[MATERIAL SHOWN]

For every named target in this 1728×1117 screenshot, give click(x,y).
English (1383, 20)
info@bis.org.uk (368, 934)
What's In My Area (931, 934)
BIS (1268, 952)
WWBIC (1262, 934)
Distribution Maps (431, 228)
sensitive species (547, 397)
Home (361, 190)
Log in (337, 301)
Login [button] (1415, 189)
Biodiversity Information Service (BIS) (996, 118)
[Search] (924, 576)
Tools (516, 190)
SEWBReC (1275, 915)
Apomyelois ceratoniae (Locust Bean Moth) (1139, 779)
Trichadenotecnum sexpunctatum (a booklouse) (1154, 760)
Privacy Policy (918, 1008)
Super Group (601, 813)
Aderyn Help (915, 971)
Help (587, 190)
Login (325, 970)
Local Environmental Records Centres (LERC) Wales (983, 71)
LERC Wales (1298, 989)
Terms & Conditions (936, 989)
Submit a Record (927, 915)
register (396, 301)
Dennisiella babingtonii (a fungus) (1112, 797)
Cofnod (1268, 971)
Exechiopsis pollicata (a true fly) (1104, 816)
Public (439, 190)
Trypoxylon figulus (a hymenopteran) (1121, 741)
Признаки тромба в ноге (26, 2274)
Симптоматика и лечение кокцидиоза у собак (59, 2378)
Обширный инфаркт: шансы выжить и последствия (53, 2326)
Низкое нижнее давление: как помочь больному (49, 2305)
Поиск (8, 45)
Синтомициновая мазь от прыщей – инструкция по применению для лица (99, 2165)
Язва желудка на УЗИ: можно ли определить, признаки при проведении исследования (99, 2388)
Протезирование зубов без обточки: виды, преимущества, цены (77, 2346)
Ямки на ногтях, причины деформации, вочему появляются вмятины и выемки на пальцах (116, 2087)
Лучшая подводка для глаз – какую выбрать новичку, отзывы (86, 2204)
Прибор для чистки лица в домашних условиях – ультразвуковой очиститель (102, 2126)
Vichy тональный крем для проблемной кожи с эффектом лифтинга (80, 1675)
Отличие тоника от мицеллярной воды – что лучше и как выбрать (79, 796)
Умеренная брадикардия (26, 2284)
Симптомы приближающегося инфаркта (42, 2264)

[/MATERIAL SHOWN]

Please reproduce exactly the lines in the listing above from the one containing "Login (325, 970)" through the one containing "Cofnod (1268, 971)", both included, and nothing more.

Login (325, 970)
Local Environmental Records Centres (LERC) Wales (983, 71)
LERC Wales (1298, 989)
Terms & Conditions (936, 989)
Submit a Record (927, 915)
register (396, 301)
Dennisiella babingtonii (a fungus) (1112, 797)
Cofnod (1268, 971)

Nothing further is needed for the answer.